Great post! Your journey is amazing, and you’ve got a great story to encourage others to persevere no matter what. Here’s hoping New Baby’s journey will be easier- but, if it’s not, you still know you can get through it!
Wow! What a journey it has been. I hope that you got all the issues out of the way with Savannah, and that this baby’s nursing story will be easy as pie :)
I hope so, too, Kacie! I plan to go to a LLL meeting before the baby comes and tell them my story and ask about ways I can prevent it from happening again. (At least with what happened in the beginning, not the thrush/mastitis/abscess part.)
Joanna: Random fun fact. The IBCLC I saw when Savannah was 8 months old was at the hospital where you were born. :-)
Wow…the picture of all of us nursing together is so much more beautiful to me having read more details of your nursing story!
Love it. :) An amazing story of perseverance and love! For some people and some babies, it can be blessedly easy. For others… well, that’s why they invented the LLL. ;-) I may have to suck up *my* pride and go back to a LLL meeting! After four kids! Little Evelyn is such an intense little nurser – I haven’t had this much pain since I nursed Olivia! I thought after two easy nursers, I could relax. Guess not… :-P Thanks for sharing your story, Ashley! I’m sure it’ll help a lot with other new moms going through that frustrating “I thought this was supposed to be easy!” phase. :)
I love this story and am so glad you’re sharing it! I remember how hard it was at the time, though. We IM’d and I had gone through (or was going through) similar things but not as dire (no abscess).

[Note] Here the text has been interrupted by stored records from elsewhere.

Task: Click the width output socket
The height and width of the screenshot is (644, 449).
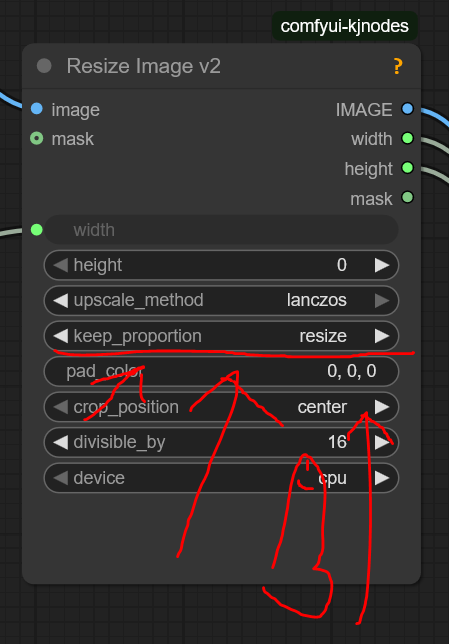Action: pos(407,138)
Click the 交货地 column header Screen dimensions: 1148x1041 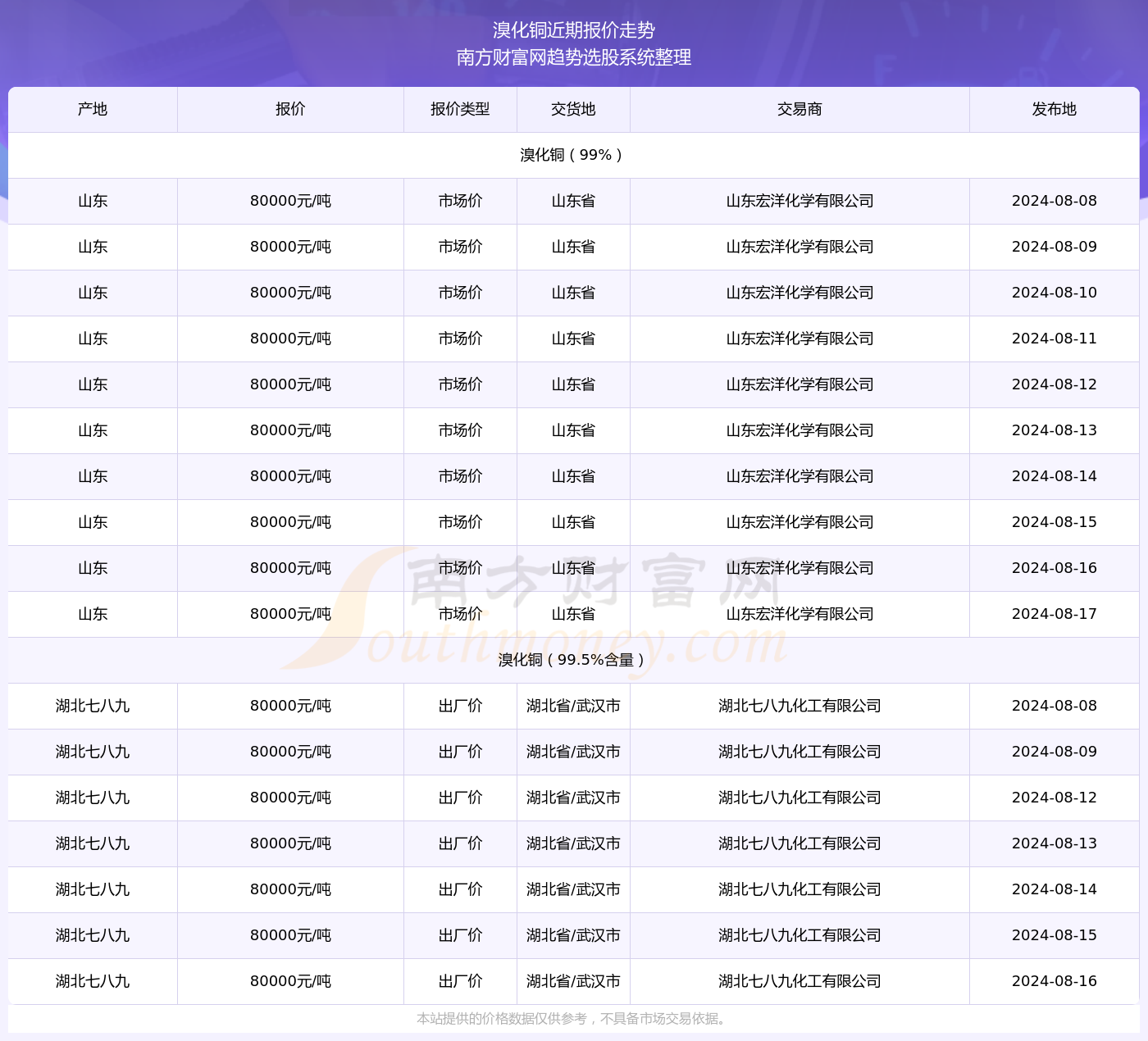pyautogui.click(x=573, y=109)
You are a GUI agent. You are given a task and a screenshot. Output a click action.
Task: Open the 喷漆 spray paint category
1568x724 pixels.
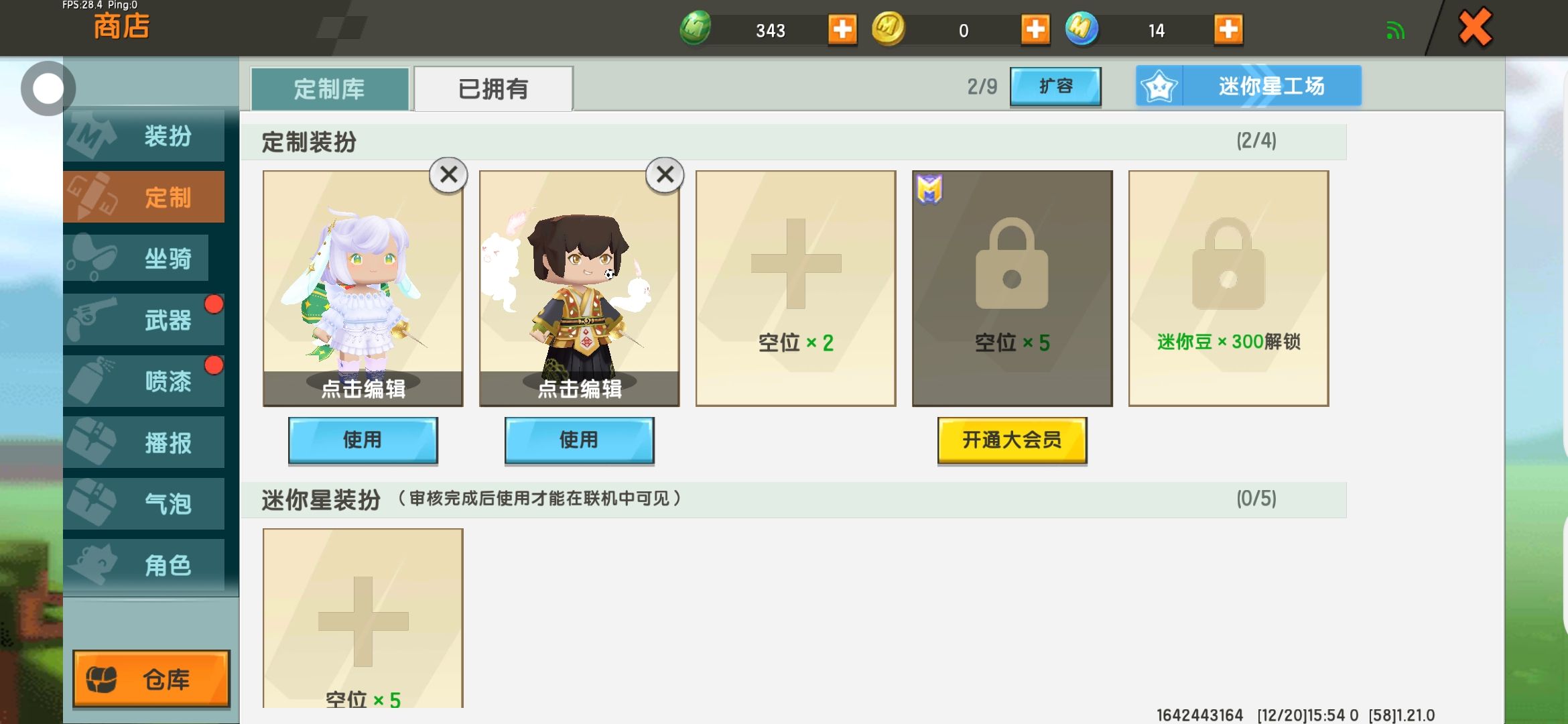pyautogui.click(x=144, y=381)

I was even distracted by our own housing situation (but now that you mention it again, perhaps it’s better mine fell through and I had to stay put) and going through PPD. Do you think you experienced that, too, since you shut down? After seeming like I had run the gamut of problems, I was so proud I had nursed Elijah until he weaned himself. My goal was the same — just get through the first few weeks, then the first 6 months and before I knew it, I was conquering it and it got easier! It really helped me with Liberty — because, unfortunately, she was not the piece of cake I was hoping for — because even though I had a different problem, I knew I could get through just about anything! I almost had her tongue tie clipped but it broke on it’s own and it was pretty much smooth sailing from then on out once I had figured out her allergies. I had already figured out I’d have to nurse all my newborns on my side, since I have a ridiculously fast flow. She doesn’t seem to be weaning like Elijah did (By a year old, he was just nursing three times a day and she still nurses every couple of hours, if I let her. Sometimes I try to distract her to skip a feeding, though.) so I’m kind of prepared that she will probably nurse longer than Elijah did (18 months.) I hear that’s common with girls.

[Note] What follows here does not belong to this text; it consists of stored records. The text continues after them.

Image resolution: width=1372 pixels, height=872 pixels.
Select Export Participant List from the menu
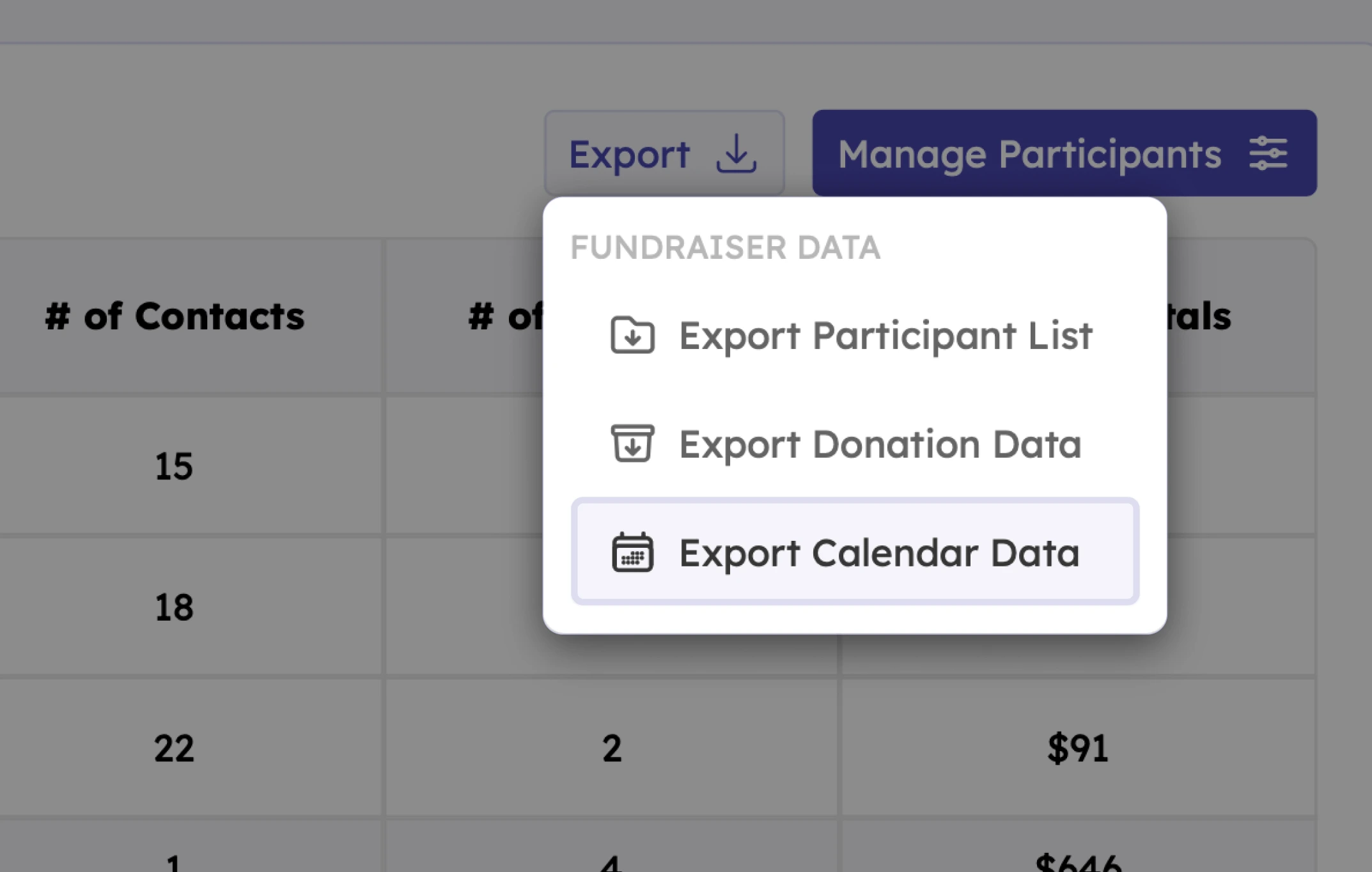click(886, 336)
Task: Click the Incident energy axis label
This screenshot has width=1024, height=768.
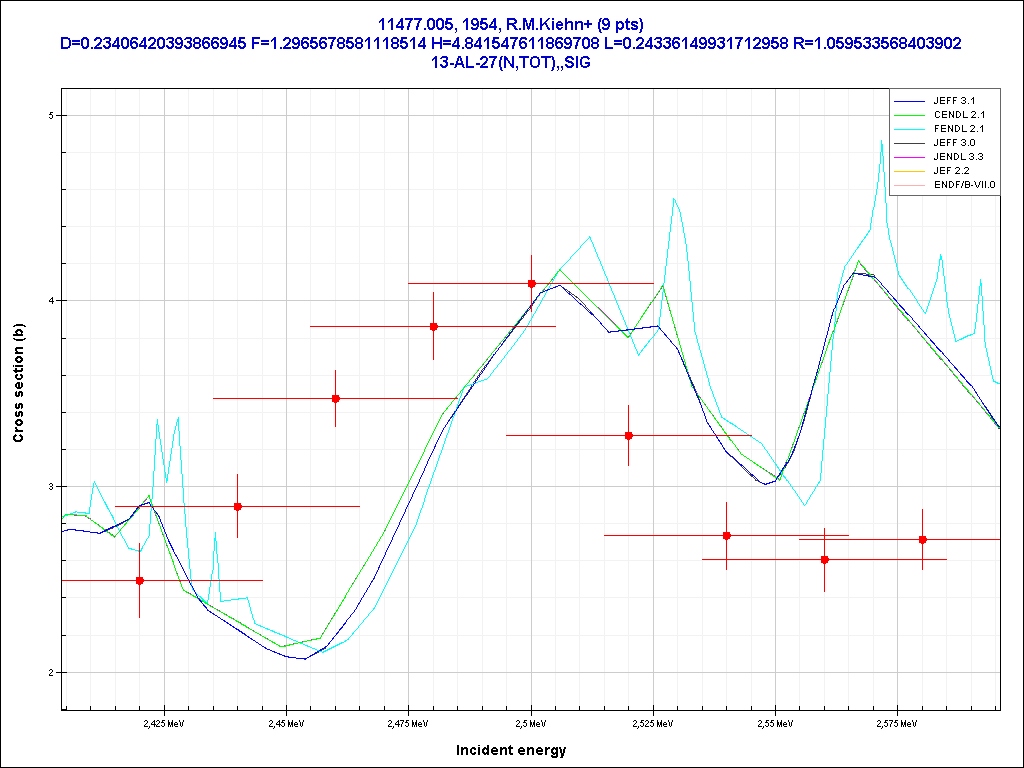Action: coord(511,750)
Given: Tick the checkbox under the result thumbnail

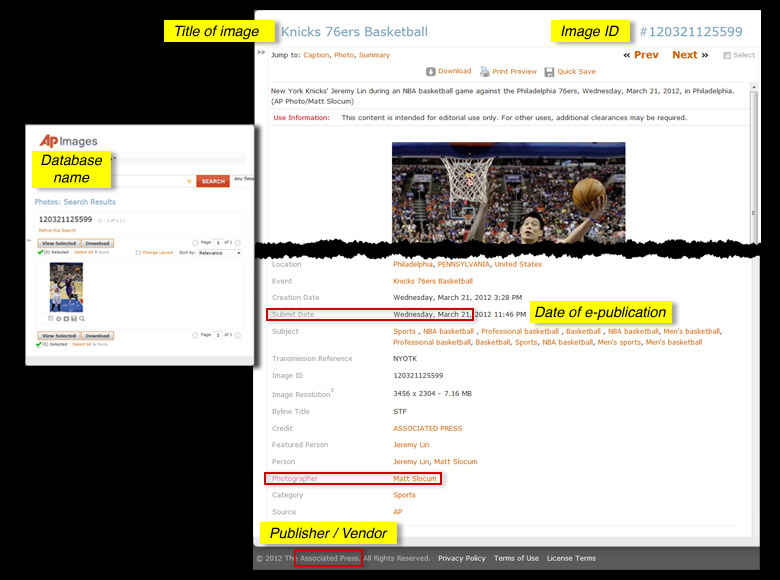Looking at the screenshot, I should 51,318.
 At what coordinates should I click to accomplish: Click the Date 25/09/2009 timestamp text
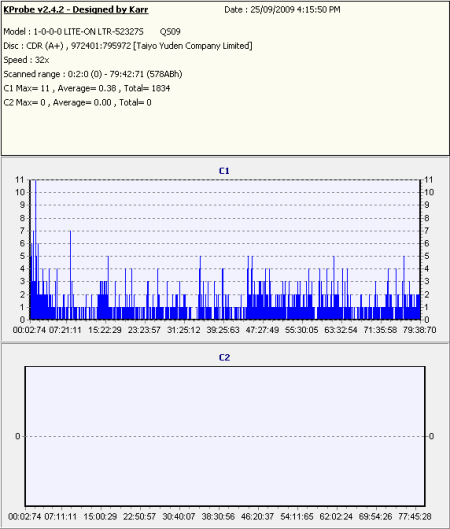[x=282, y=10]
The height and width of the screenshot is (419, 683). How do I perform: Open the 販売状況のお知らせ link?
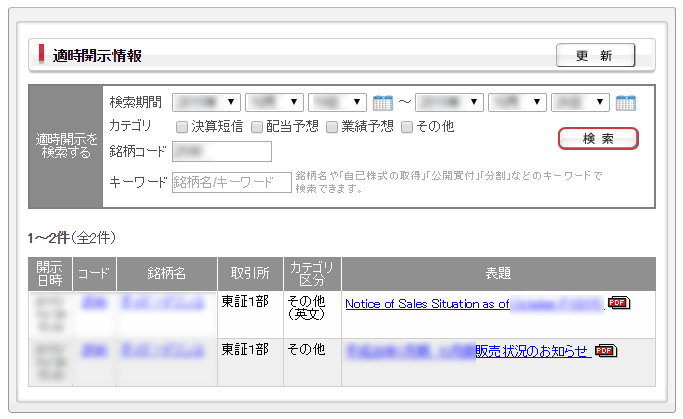(531, 350)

Nichole: How I describe it is that I got really intense baby blues. I don’t think it was PPD because it went away on its own around 7 weeks, but while they were here it was scarily intense. I’ve had a lot of friends who’ve struggled with PPD, so hopefully if I get it with this next baby, I will be able to recognize and get help.
Honestly? If I could do it all over again, I think I would have walked away from our house simply because of the timing of it all. I think it would have been fine if the house was in good condition, but with the work it needed I wish we’d put a “walk away” date of like August 15th or something. It would have been hard for me, but I do think I missed out a lot on some of that early postpartum stuff (like being able to nap when your baby naps, and taking it easy the first few weeks)… and I definitely think it contributed to my troubles breastfeeding. So maybe it was for the best that your housing situation fell through!
And I’m glad you were able to push through your own struggles/difficulties!!! That is so cool that you nursed Elijah for so long, and that things are still going well with Liberty! And I can’t believe she’s almost a year old already. I need to meet that girl!